■ **PROMPT**
Return the stretch from the line with "small claims guide (197, 498)" through the line with "iChurch (108, 2551)" in the data below, character for character, skipping all pictures.

[PROVIDED MATERIAL Boundary: Start]

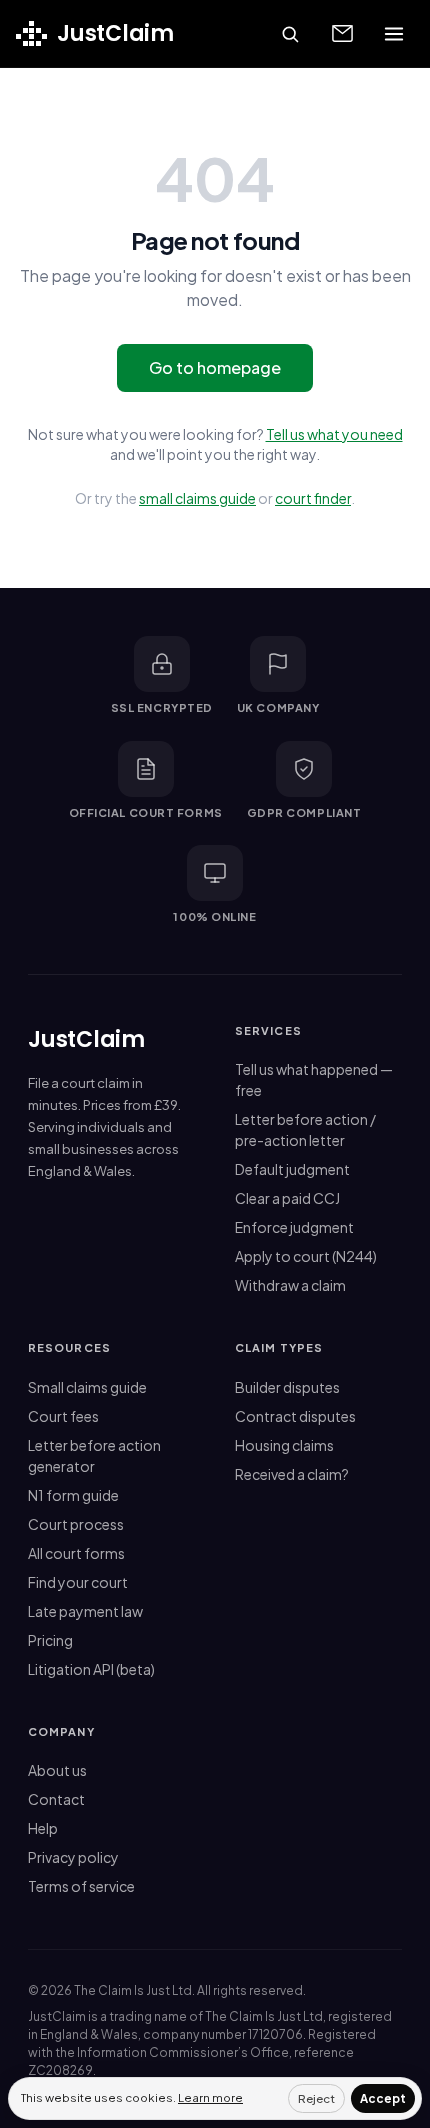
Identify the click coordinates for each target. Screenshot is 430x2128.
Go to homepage (215, 367)
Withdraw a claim (290, 1285)
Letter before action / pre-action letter (305, 1129)
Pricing (50, 1640)
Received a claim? (292, 1474)
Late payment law (85, 1611)
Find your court (78, 1582)
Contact (56, 1799)
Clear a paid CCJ (287, 1198)
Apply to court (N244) (306, 1256)
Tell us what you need (334, 434)
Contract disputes (295, 1416)
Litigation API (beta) (91, 1669)
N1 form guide (73, 1495)
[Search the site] (290, 34)
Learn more (210, 2097)
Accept (383, 2098)
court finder (313, 498)
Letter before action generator (94, 1455)
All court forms (76, 1553)
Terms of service (81, 1886)
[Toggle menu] (394, 34)
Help (43, 1828)
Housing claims (284, 1445)
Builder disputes (287, 1387)
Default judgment (292, 1169)
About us (57, 1770)
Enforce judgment (294, 1227)
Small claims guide (87, 1387)
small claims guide (197, 498)
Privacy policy (73, 1857)
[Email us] (342, 34)
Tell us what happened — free (314, 1079)
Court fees (63, 1416)
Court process (76, 1524)
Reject (316, 2098)
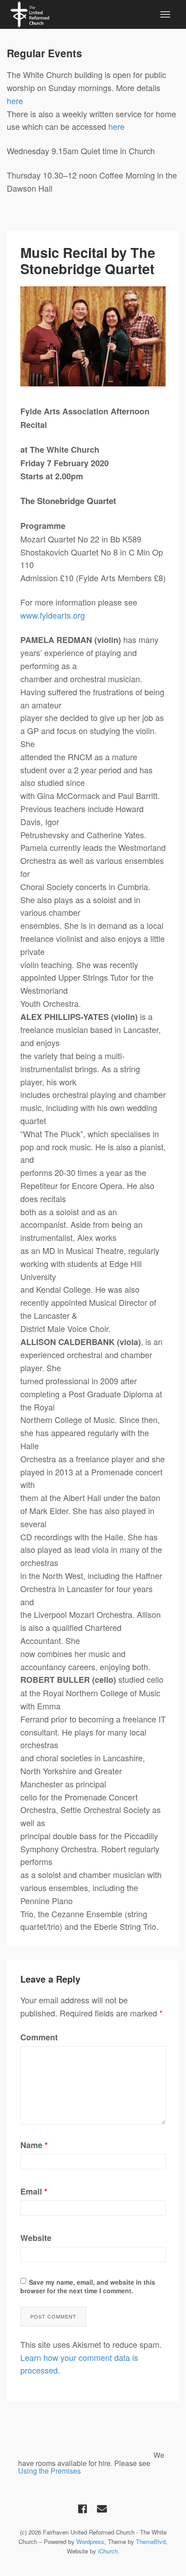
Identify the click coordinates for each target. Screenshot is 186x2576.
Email (33, 2191)
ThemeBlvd (151, 2541)
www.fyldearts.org (52, 615)
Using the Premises (49, 2471)
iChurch (108, 2551)
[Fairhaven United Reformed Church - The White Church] (30, 13)
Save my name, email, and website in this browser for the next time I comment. (87, 2287)
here (16, 100)
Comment (39, 2037)
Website (35, 2238)
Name (34, 2145)
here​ (116, 126)
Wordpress (90, 2541)
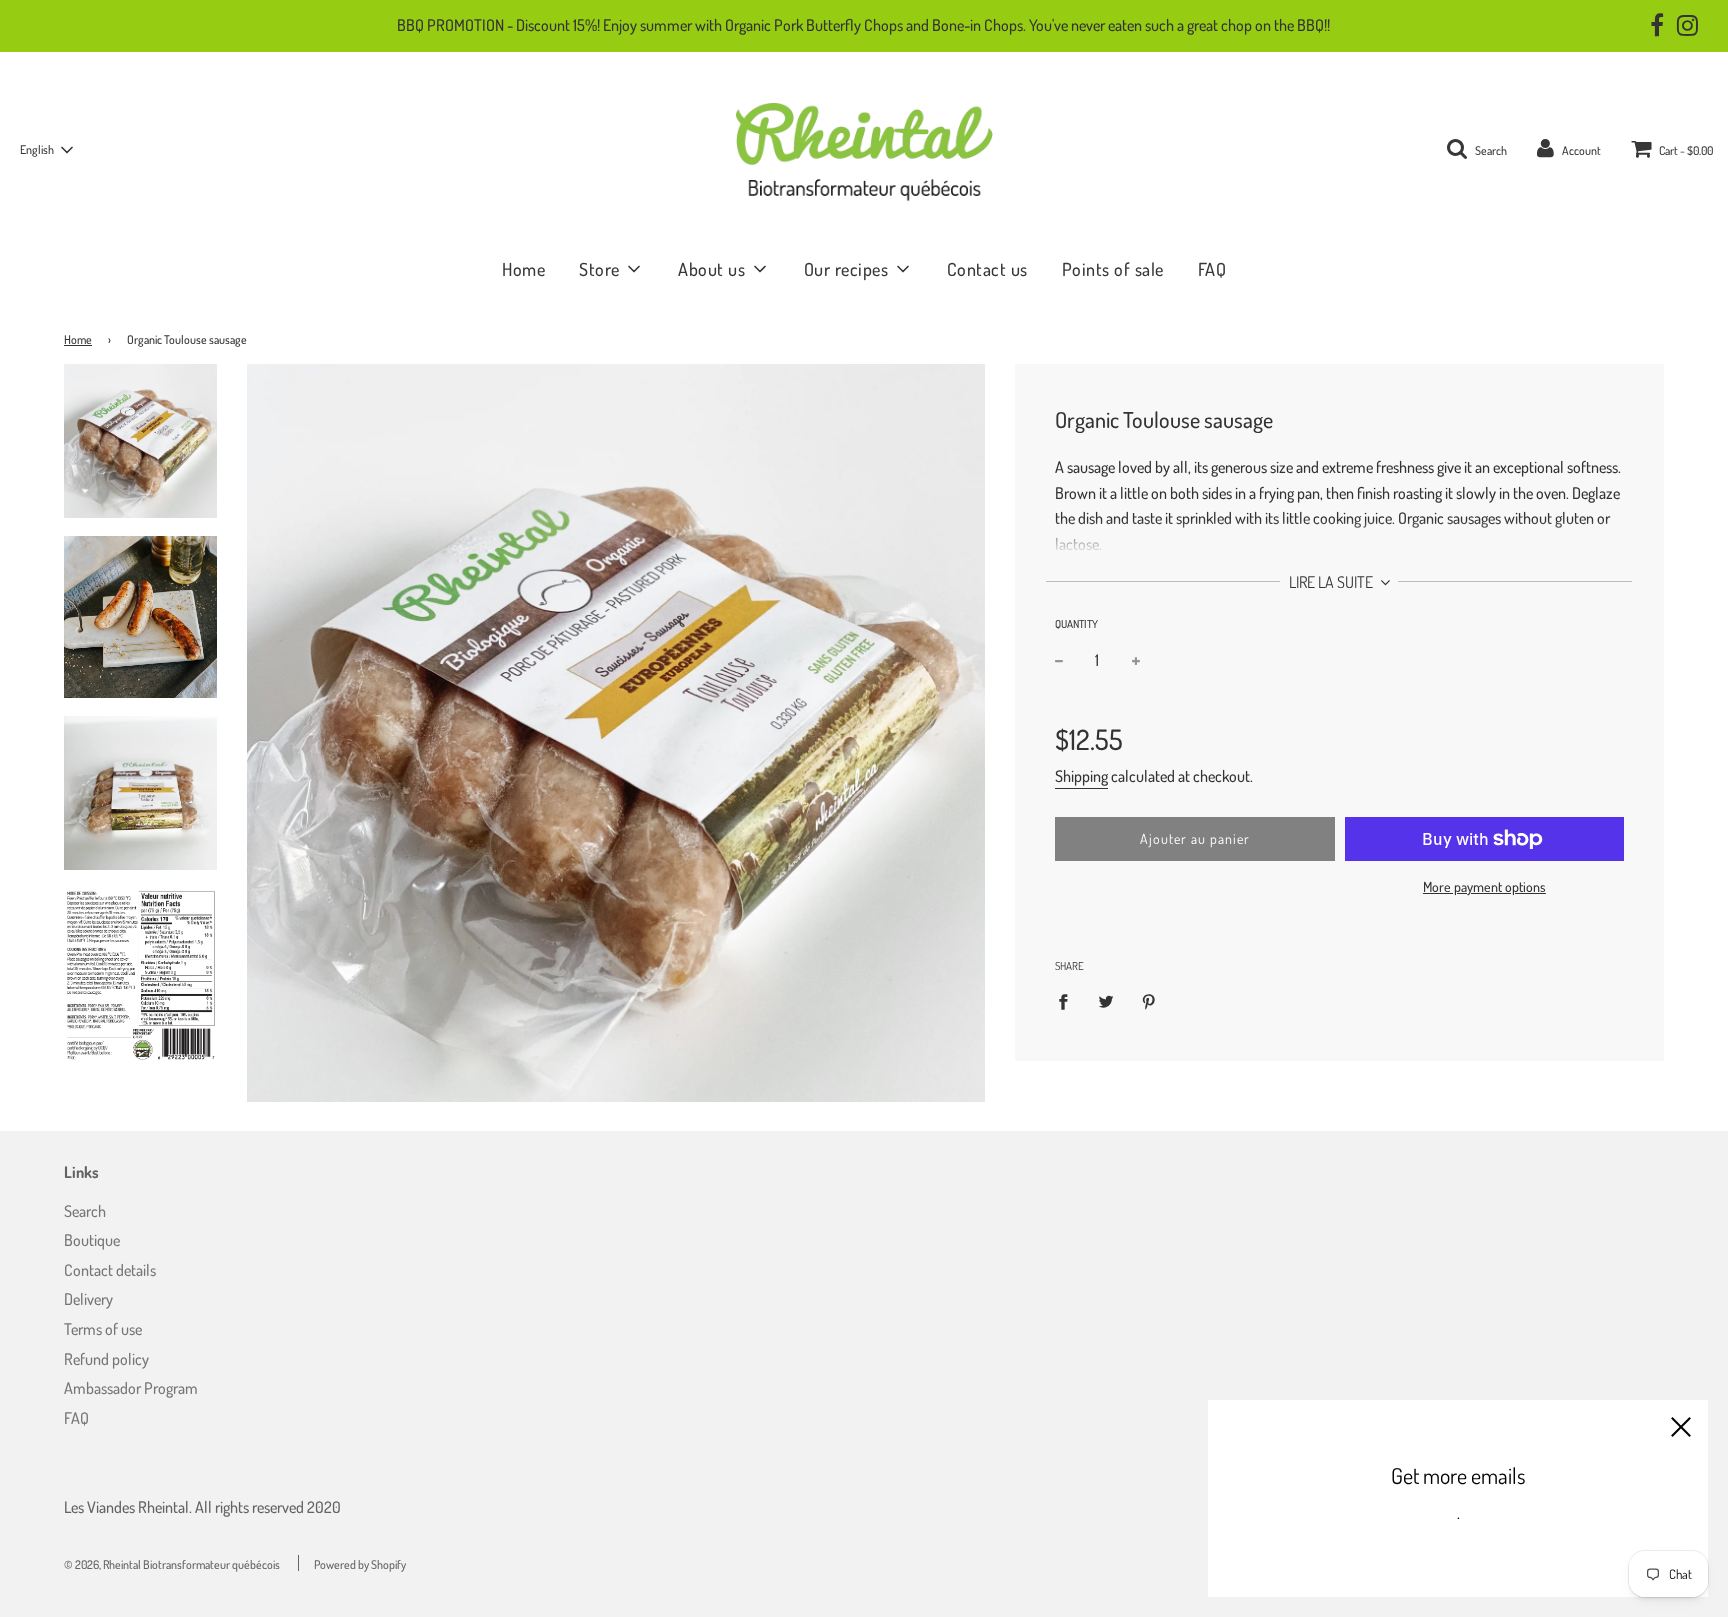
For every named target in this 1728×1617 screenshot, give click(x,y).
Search (85, 1211)
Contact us (987, 269)
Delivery (88, 1299)
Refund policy (106, 1359)
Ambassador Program (131, 1388)
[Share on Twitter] (1106, 1000)
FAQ (1212, 269)
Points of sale (1113, 269)
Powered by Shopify (360, 1564)
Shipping (1081, 776)
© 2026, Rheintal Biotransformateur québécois (172, 1564)
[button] (46, 150)
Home (523, 269)
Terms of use (103, 1329)
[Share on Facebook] (1069, 1000)
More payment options (1484, 886)
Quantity (1076, 624)
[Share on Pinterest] (1149, 1000)
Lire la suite (1332, 582)
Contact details (110, 1270)
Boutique (92, 1240)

[PROVIDED MATERIAL Boundary: End]

■ **SOLUTION FOR THIS TASK**
small claims guide (197, 498)
Privacy policy (73, 1857)
[Email us] (342, 34)
Tell us what happened — free (314, 1079)
Court fees (63, 1416)
Court process (76, 1524)
Reject (316, 2098)
Identify the click coordinates for each target. Screenshot is 186x2576.
Email (33, 2191)
ThemeBlvd (151, 2541)
www.fyldearts.org (52, 615)
Using the Premises (49, 2471)
iChurch (108, 2551)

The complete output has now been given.